Vestiges coloniaux et science raciste à Neuchâtel
Le Conseil général de la ville de Neuchâtel a effectué une visite guidée de certains bâtiments payés par les revenus du commerce tirés de l’esclavage des noirs et le commerce triangulaire.
Louis Agassiz, scientifique neuchâtelois raciste
Le 9 mars 2003, notre camarade et pasteur Théo Buss dénonçait dans un prêche radiodiffusé les origines des fortunes de familles aristocratiques impliquées dans le commerce des esclaves noirs. Le scandale d’alors fut immense avec désaveu public du Conseil paroissial et crise dans l’Église réformée de la bonne ville de Neuchâtel. Quinze ans plus tard, les mentalités changent un peu avec une visite guidée donnée aux conseillères et conseillers exécutifs et délibératifs par Cooperaxion.
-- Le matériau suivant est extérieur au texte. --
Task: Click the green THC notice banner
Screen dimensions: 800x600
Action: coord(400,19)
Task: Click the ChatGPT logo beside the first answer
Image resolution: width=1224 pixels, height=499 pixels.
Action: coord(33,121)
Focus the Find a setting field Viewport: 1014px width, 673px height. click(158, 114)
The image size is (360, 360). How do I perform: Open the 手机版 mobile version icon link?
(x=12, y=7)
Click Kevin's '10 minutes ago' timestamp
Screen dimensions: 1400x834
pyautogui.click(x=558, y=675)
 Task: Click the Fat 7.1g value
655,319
Le colonialisme a permis l’essor phénoménal du capitalisme commercial basé en Europe, notamment en Suisse et à Neuchâtel. La Ville doit ainsi une partie importante de son patrimoine bâti aux profits tirés des «affaires noires». L’expression, qui désigne le commerce des esclaves, illustre le discours des dominants, qui nomment volontiers les matières premières ou les produits manufacturés, mais taisent toujours les humains esclavagisés. Ce sont les descendant·e·s de ces mêmes familles qui refusent aujourd’hui d’ouvrir leurs archives familiales. Les fortunes du commerce triangulaire ne se sont pas évaporées dans l’espace-temps, mais constituent aujourd’hui encore les capitaux des multinationales suisses de l’extractivisme.
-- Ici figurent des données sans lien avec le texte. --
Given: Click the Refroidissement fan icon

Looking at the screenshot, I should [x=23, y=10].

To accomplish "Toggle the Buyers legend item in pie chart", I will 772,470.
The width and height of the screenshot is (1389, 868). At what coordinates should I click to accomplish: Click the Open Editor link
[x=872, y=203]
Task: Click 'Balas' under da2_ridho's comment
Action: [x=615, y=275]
Au 19e siècle, Neuchâtel était aussi le premier fief de Louis Agassiz, géologue et zoologiste de réputation mondiale et partisan du Prince prussien de Neuchâtel. C’est le dernier adversaire sérieux des théories de l’évolution des espèces de Darwin. Sa théorie créationniste – le polygénisme – voyait en chaque espèce et race le produit d’une création divine, fondant le dernier racisme scientifique. Grand ennemi du métissage, il a largement défendu et théorisé les politiques de ségrégation raciale aux États-Unis.
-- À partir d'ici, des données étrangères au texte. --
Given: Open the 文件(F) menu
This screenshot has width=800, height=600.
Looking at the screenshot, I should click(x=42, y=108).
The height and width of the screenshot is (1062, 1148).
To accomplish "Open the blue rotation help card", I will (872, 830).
Aujourd’hui, la thématique reste sensible à Neuchâtel: le portrait d’Agassiz vient d’être déplacé du hall d’entrée du Muséum d’histoire naturelle, mais la place qui héberge la Faculté des lettres et sciences humaines porte toujours son nom sans susciter de remarques, et son buste continue de veiller sur la Faculté de droit. Affaire à suivre dans les instances universitaires et communales.